*TASK INSTRUCTIONS*. If a line below contains "question", add it to your tally, then answer with the tally alone.

*RECORD EXCERPTS*.

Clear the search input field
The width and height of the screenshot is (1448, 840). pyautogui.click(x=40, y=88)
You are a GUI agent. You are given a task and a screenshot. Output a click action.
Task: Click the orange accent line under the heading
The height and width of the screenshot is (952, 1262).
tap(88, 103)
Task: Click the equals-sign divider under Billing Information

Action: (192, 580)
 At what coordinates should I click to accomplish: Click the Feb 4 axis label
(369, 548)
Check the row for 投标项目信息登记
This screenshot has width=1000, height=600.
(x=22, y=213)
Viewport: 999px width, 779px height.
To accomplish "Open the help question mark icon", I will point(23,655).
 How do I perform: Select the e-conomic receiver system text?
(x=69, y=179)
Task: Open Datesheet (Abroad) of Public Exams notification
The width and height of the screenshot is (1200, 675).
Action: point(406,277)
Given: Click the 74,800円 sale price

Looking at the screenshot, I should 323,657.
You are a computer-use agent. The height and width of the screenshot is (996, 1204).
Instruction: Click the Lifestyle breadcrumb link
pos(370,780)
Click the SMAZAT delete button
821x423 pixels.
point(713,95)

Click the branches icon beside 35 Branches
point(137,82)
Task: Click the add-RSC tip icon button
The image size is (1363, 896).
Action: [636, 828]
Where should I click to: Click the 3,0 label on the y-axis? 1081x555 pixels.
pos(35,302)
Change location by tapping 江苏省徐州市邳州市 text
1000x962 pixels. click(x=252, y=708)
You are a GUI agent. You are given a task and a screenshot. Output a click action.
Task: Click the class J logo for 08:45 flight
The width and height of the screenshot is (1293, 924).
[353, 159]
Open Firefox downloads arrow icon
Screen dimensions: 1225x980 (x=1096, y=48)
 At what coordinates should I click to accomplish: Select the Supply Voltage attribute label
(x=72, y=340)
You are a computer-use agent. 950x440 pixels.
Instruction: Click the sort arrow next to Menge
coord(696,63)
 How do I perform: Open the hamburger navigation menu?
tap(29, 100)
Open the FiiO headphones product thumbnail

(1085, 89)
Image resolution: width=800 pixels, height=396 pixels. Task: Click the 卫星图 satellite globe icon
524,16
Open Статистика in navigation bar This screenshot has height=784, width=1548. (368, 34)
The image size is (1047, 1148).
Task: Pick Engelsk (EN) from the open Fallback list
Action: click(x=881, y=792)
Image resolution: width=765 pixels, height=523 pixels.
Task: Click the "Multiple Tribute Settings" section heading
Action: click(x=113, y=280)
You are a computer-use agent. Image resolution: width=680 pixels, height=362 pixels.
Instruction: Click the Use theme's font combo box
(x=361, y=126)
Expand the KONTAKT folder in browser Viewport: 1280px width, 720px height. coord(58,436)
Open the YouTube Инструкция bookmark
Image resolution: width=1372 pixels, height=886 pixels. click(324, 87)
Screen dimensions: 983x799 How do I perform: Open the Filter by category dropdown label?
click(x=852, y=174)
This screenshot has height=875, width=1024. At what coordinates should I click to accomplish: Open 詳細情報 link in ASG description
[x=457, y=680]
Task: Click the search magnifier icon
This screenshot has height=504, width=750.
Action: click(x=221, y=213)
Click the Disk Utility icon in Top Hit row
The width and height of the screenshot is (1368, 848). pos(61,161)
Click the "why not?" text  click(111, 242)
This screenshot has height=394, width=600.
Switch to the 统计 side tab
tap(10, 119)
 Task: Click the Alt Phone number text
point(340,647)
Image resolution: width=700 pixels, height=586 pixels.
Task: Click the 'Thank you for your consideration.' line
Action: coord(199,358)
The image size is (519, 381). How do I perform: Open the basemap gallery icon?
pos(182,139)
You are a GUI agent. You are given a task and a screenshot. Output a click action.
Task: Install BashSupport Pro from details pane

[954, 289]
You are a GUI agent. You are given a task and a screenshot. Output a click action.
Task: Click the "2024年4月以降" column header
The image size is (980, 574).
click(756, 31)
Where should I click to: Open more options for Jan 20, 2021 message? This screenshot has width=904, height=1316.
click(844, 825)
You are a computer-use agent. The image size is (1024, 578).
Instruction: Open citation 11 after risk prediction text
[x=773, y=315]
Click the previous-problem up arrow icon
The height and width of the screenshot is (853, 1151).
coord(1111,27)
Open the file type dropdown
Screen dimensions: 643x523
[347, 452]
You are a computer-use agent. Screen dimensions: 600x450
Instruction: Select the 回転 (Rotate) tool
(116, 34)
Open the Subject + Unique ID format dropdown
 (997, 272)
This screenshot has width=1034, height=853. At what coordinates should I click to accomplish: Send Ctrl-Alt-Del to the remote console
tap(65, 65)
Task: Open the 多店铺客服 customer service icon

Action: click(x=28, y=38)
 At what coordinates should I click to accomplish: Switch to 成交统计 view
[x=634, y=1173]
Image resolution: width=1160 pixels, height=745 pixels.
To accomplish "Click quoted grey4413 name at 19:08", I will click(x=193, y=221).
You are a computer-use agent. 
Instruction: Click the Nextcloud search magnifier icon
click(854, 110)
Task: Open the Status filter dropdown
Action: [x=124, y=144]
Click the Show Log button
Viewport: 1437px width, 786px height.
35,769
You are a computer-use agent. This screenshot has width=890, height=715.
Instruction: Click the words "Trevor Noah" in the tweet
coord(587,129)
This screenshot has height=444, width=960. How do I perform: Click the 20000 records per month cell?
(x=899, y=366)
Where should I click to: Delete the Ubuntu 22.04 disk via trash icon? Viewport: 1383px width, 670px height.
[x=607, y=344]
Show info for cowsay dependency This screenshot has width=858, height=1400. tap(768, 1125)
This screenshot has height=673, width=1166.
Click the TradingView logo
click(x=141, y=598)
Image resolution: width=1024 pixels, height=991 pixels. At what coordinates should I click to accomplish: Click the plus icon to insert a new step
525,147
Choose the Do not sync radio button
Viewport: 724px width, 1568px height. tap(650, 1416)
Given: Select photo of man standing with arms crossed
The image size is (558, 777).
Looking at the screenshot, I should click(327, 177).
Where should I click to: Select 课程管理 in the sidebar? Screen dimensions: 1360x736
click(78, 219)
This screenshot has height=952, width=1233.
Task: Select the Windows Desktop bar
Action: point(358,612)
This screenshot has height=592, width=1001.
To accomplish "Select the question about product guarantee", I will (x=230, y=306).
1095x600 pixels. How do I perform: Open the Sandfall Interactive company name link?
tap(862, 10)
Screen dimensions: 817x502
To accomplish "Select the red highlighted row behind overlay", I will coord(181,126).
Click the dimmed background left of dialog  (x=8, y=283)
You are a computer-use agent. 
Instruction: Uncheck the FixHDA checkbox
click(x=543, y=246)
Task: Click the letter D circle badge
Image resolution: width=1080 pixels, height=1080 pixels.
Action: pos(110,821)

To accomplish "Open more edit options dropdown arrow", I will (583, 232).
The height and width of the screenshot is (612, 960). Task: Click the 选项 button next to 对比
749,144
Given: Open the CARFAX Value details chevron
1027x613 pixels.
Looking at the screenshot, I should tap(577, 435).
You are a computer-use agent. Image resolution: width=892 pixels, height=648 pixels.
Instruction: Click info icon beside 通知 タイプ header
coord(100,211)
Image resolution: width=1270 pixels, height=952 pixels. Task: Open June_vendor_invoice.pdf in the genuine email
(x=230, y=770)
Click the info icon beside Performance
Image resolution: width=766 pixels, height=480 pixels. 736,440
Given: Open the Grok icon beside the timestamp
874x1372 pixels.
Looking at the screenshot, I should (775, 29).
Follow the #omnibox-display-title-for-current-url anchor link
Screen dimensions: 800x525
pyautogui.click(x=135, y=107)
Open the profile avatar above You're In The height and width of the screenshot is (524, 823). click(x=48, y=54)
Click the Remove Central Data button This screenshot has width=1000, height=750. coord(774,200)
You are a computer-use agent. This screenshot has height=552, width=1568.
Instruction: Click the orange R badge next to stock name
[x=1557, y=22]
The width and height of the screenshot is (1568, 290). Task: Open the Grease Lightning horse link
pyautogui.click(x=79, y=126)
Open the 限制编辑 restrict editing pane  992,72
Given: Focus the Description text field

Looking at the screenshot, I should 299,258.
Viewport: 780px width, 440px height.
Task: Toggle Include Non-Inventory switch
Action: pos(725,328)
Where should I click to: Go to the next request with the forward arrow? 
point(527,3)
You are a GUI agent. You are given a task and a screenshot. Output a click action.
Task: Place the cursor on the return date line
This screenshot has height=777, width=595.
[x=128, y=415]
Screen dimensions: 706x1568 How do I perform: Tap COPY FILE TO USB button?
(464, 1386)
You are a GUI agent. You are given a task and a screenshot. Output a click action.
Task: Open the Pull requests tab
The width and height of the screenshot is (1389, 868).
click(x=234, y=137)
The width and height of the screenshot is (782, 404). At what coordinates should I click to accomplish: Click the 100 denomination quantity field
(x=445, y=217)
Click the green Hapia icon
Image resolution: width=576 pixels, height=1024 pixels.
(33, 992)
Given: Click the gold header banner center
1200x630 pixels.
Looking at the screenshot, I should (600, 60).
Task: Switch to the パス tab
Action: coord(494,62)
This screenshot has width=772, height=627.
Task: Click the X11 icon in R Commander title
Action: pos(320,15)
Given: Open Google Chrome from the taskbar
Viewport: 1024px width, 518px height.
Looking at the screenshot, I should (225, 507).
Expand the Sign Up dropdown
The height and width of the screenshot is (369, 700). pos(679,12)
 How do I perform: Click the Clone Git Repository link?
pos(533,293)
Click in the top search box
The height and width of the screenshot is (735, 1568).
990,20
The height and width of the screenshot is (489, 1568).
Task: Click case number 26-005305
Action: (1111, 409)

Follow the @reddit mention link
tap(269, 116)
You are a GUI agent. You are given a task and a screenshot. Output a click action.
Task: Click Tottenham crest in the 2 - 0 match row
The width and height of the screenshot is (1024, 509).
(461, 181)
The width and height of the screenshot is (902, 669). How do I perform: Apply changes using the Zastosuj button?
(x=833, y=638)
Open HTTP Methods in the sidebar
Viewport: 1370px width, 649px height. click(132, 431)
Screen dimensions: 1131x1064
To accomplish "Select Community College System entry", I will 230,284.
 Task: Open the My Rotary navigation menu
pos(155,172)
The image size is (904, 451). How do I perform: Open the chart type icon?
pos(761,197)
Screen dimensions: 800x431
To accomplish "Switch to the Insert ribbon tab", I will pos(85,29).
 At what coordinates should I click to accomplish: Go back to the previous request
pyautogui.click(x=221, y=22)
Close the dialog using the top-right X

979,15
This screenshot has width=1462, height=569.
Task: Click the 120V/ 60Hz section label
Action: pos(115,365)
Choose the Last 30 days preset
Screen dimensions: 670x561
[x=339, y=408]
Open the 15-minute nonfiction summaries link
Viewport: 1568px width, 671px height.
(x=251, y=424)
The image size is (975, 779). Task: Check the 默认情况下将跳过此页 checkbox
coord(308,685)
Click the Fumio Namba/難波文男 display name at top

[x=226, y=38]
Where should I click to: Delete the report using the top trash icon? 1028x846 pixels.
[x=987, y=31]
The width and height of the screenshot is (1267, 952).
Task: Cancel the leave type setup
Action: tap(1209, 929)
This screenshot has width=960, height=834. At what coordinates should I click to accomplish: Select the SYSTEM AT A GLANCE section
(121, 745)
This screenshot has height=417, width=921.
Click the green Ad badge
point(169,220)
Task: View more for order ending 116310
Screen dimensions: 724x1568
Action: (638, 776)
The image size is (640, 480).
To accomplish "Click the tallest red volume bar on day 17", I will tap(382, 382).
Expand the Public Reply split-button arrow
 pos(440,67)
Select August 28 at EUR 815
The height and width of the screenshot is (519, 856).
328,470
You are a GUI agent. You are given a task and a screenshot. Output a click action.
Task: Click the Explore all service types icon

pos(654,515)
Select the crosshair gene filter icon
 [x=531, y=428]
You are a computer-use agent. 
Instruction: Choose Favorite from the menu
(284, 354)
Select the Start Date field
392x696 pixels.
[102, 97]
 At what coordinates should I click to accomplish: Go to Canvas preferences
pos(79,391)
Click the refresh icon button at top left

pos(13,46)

*THE COMPLETED TASK*. 2